これでもかというくらいウエストを絞られる。
ハルカの人生では経験したことのないものだったし、もうしたくないと思った。


「よし…これくらいですね!」


メイドの1人が満足気に息をつく。
もう1人も頷いている。


「ハルカ様…大丈夫ですか?」


唯一ハルカを気遣うのはカナタだ。


「大丈夫です…」

「そうですか…じゃあ…暗記、できますね」


にっこりと笑顔でいうカナタに鬼を見る。
ハルカは逆らえずに、暗記を頑張るしかないのだった。

化粧をしているときも延々と勉強をしていると、あっという間に時間が過ぎていく。

気がついたときにはハルカの用意は出来上がっていた。


「…終わりましたよ!さ、立ってみてください」

「は、はい…」


ゆっくりと立ち上がる。
ヒールが不慣れなハルカに低めのものを用意してくれていたので歩きやすそうだ。


「まあ…!ハルカ様…なんてお可愛らしい…」

「本当に…きっと龍の君もお喜びになりますよ!」


ハルカは照れながらもお礼を言った。
それを見ていたカナタは頷く。


「見た目は完璧に令嬢ですね…あとは…今、ここでカーテシーをしてみて下さい」


返事をして、少しぎこちないがぐらついたりすることも、震えることもなく礼をする。


「いいですね。では、挨拶を述べて下さい」


これも教えられた通りにする。
確認したカナタは非常に満足そうだった。


「大丈夫でしょう!では龍の君をお呼びします」


扉を開けると、ヒスイは既に廊下にいたらしい。
すぐに入室をする。
そしてハルカを見てほんのり頬を染めながら微笑んだ。


「ハルカ…とても似合っている。
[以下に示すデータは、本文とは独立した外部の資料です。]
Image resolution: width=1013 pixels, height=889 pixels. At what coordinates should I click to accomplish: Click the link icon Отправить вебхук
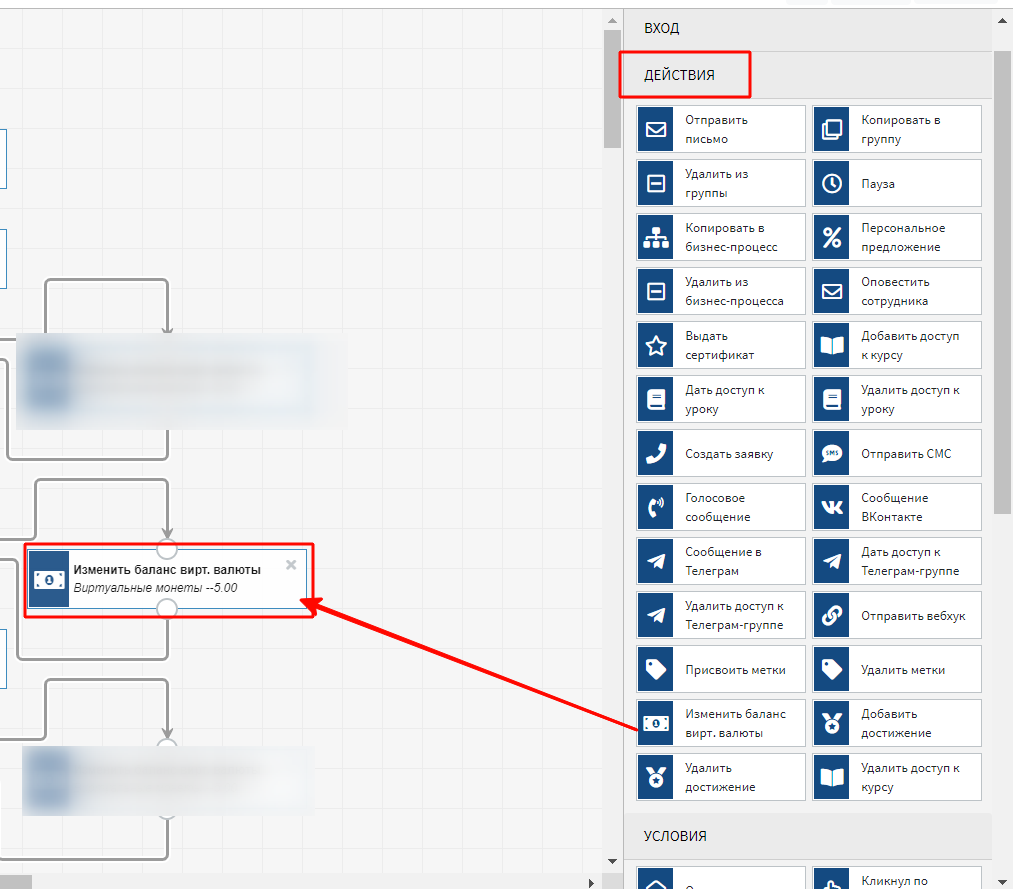tap(832, 615)
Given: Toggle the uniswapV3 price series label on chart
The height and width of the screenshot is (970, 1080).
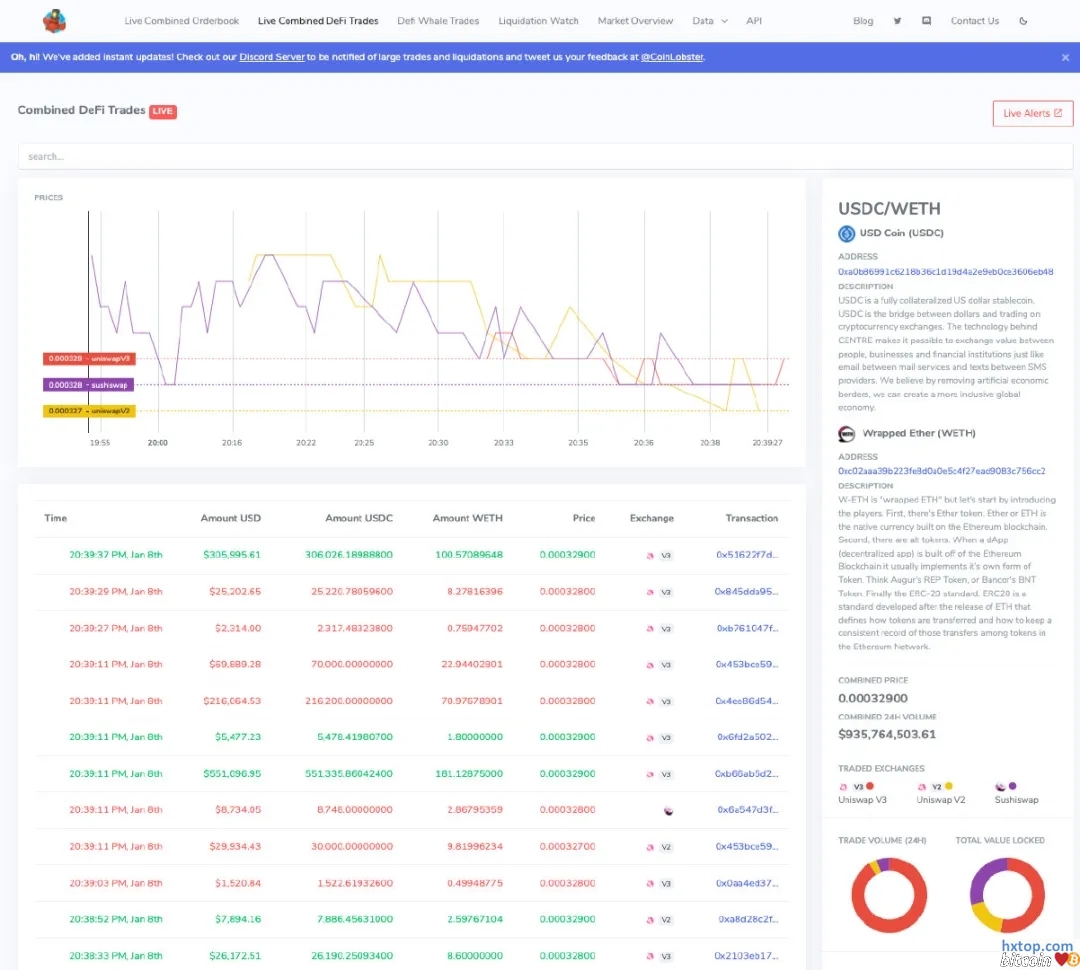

いつも可愛らしいが、更に可愛らしい。知らなかったハルカの魅力をひとつ、知ることが出来たな」


などと言うものだから、ハルカは何も言えずに俯いてしまった。
こっそりヒスイを覗き見れば正装で決めている姿が、とても凛々しく見えた。
確かに、普段では分からない魅力を知ることが出来たのだ。


「あの…とってもかっこいいよ」


ヒスイの方もそんなハルカの顔を見てしまい、皇帝なんてどうでもいいから部屋でハルカとゆっくり過ごしたい…と心の底から思ったのだった。

しかし、これからもそんな時間を作るためには今から皇帝の元へと行かねばならない。

もう一頑張り、とヒスイは一人喝を入れ、慣れない格好のハルカをエスコートして報告に向かった。